"""
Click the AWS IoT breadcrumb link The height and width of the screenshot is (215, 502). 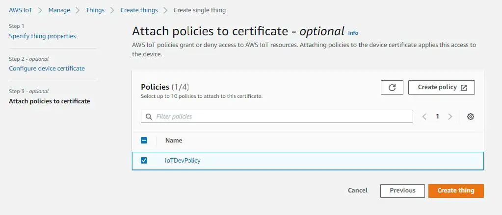pyautogui.click(x=21, y=10)
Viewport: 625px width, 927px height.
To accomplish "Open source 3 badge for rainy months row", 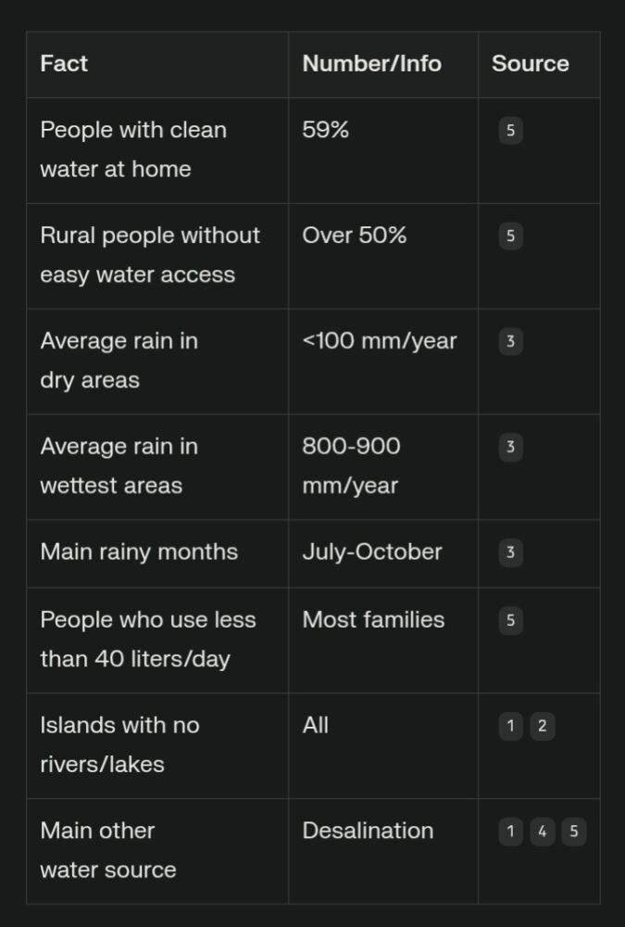I will (x=509, y=553).
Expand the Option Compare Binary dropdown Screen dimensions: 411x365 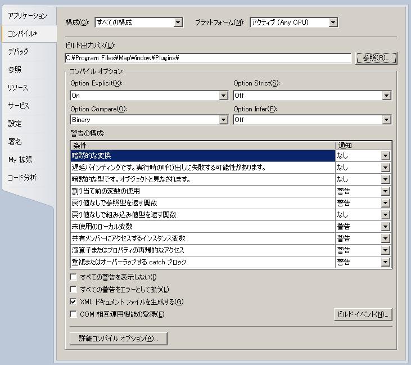tap(223, 120)
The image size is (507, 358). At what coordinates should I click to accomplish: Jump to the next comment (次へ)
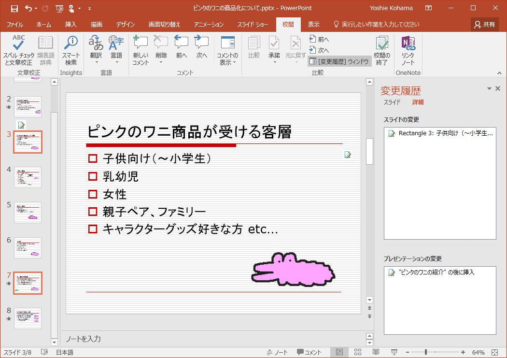coord(201,47)
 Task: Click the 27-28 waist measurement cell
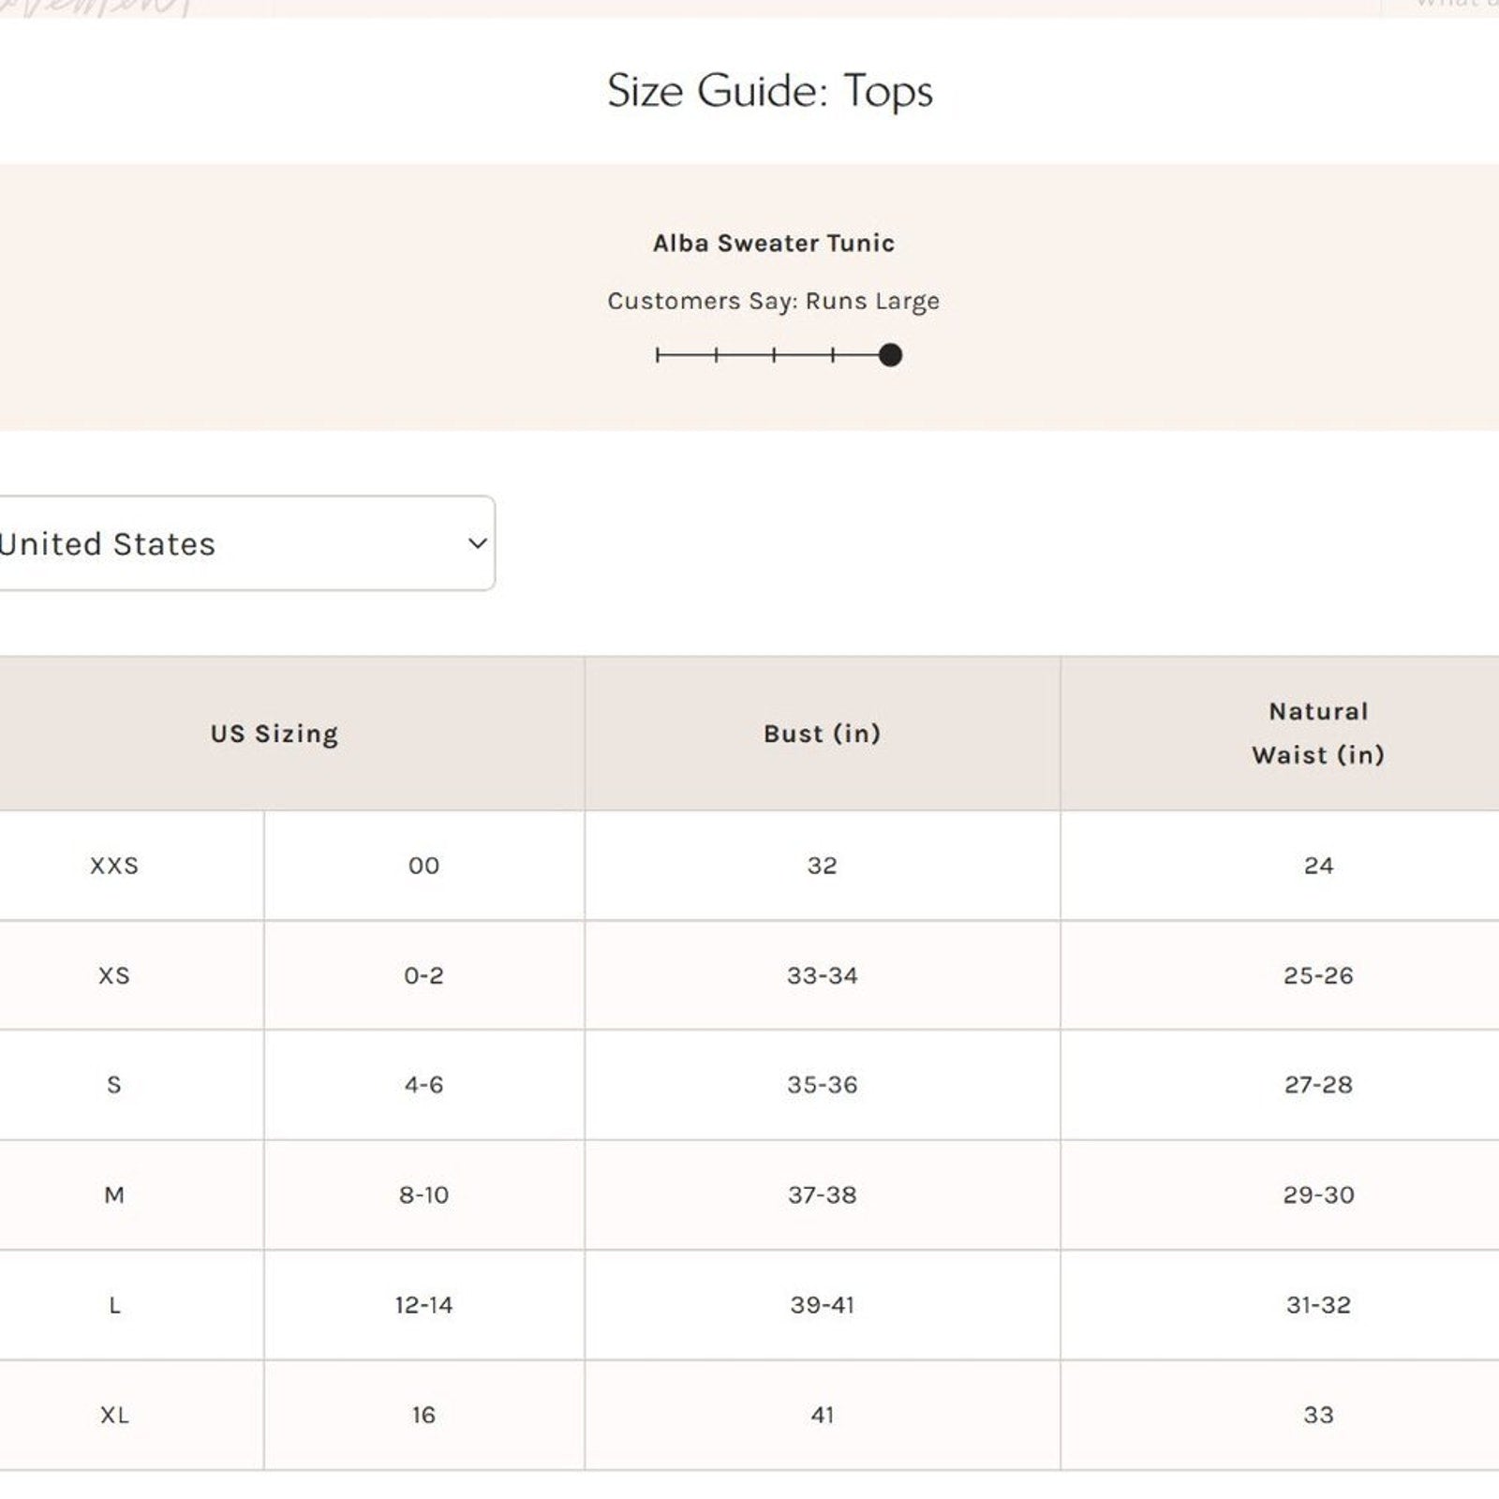[x=1317, y=1085]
"""
Starting with the line that holds "The image size", print each line through the last one of the data exactly as written, but do not include the pictures.

The image size is (507, 358). At what coordinates should I click to accomplish: Jump to the next comment (次へ)
coord(201,47)
 Task: Click the 27-28 waist measurement cell
[x=1317, y=1085]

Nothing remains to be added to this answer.